§ About this task
From the records below, give the number of lines that include the word "Focus". Add no other words.

------------------------------

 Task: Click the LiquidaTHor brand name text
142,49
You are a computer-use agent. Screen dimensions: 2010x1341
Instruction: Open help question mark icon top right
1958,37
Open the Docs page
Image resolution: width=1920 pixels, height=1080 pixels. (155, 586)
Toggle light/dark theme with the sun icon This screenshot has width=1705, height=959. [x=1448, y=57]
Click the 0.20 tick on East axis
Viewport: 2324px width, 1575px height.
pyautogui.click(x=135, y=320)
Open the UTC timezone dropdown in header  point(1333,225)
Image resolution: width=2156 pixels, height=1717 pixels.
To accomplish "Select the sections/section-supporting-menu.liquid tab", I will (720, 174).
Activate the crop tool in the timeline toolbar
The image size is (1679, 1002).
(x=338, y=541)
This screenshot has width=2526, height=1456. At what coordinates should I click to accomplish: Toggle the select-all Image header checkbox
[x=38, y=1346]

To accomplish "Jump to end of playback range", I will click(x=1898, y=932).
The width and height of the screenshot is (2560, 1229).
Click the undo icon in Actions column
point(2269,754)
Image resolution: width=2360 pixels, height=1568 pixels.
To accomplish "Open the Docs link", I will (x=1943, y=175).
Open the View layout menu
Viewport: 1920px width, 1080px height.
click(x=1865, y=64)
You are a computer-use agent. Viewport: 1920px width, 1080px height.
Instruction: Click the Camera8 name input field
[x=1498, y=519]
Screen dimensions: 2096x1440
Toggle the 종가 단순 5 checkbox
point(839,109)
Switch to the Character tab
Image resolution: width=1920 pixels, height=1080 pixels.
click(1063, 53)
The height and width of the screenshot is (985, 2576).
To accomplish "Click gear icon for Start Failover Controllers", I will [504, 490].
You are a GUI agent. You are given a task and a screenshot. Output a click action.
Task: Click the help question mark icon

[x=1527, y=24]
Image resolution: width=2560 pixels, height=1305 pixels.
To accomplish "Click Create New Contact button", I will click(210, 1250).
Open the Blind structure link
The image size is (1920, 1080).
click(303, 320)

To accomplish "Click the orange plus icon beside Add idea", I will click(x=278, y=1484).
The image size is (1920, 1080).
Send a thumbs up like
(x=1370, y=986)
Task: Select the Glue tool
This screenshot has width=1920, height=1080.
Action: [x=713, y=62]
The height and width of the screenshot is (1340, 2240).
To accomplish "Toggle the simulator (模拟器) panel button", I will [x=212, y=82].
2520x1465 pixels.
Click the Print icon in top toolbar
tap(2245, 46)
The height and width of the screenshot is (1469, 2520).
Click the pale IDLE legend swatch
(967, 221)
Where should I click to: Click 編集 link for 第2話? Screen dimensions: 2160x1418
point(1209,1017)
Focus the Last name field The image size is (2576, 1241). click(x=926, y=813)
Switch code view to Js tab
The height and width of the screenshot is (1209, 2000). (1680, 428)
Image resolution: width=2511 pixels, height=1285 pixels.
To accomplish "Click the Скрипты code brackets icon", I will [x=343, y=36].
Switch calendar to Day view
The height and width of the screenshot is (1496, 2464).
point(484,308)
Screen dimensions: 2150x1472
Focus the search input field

------------------------------

§ Response to the task
2